At its core, Scientology is selling the same lie that the serpent told Eve in the Garden, which goes along the lines of "... and ye shall be as gods ... " As you go along with your expensives and doing TR's as part of courses ... which tend to be in many instances just a way of keeping folk available for redging for more expensives ... you are always looking for some moment when you gain some special ability. Once in awhile, you experience just a tiny wisp of something special, probably because you are looking for it, auto suggestion, or even a full phuggen moon, who knows. When it happens, you attribute it to Scientology, and that keeps you going. Eventually you run out of money and patience, or you get kicked out over some horseshitistic ethics crapola, etc. You might even stop believing the lie. It's just that even if you think it isn't true, you somehow think it should be.

Pete

Great post, and very true. About the "ye shall be as Gods" part - I've come to see Scientology more and more as being about Self-Worship. It's two Cults, I think. The Cult of Hubbard, which is a group thing, and the Solo Cult of Self-Worship. Just a thought or two.

"
We all know the famous story near the beginning of Genesis about the expulsion from the Garden of Eden. It’s clear that God expels Adam and Eve from the garden. But the Zohar asks a startling question: Who threw whom out of the Garden? Through a very artistic and radical reading of the text, the Zohar suggests that Adam expelled God from the Garden! This seems impossible or heretical. But one way to understand this is that in some sense we’re still in the Garden—we just don’t realize it because we’ve lost touch with the spiritual dimension of life. The challenge is to reconnect with the divine reality that we have banished from our lives, to welcome God back in."
 
ahh, taj...

you were raised catholic. small wonder you can idealize a world without religion. over my many years the most vociferous atheists i've known have mostly been raised catholic.

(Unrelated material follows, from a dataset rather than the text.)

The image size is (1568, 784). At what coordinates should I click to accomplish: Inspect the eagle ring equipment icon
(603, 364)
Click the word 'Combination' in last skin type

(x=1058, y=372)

personally i believe we need our churches. all of them. god bless america, we have had over our centuries all the fierce contentions of doctrine and theology that hurled countless armies across europe, africa and asia yet our first amendment has made it possible to keep the casualty list from these conflicts infintesimal.

and janis joplin can eat john lennon's lunch before he makes it to the breakast table

Religion has nothing to do with it Commander.

It is the literal words, it's the heart and the hope.

The Anabaptist Jacques
 
Religion has nothing to do with it Commander.

It is the literal words, it's the heart and the hope.

The Anabaptist Jacques

I'm with you on this, TAJ. Nurturing trust in religion diverts from the pursuit of truth. Moreover, religious institutions in their incessant competition for believers are innately divisive.

Better to encourage the private pursuit of spirituality & understanding and disempower religious institutions. That however runs contrary to human cultures and the exercise of practical politics.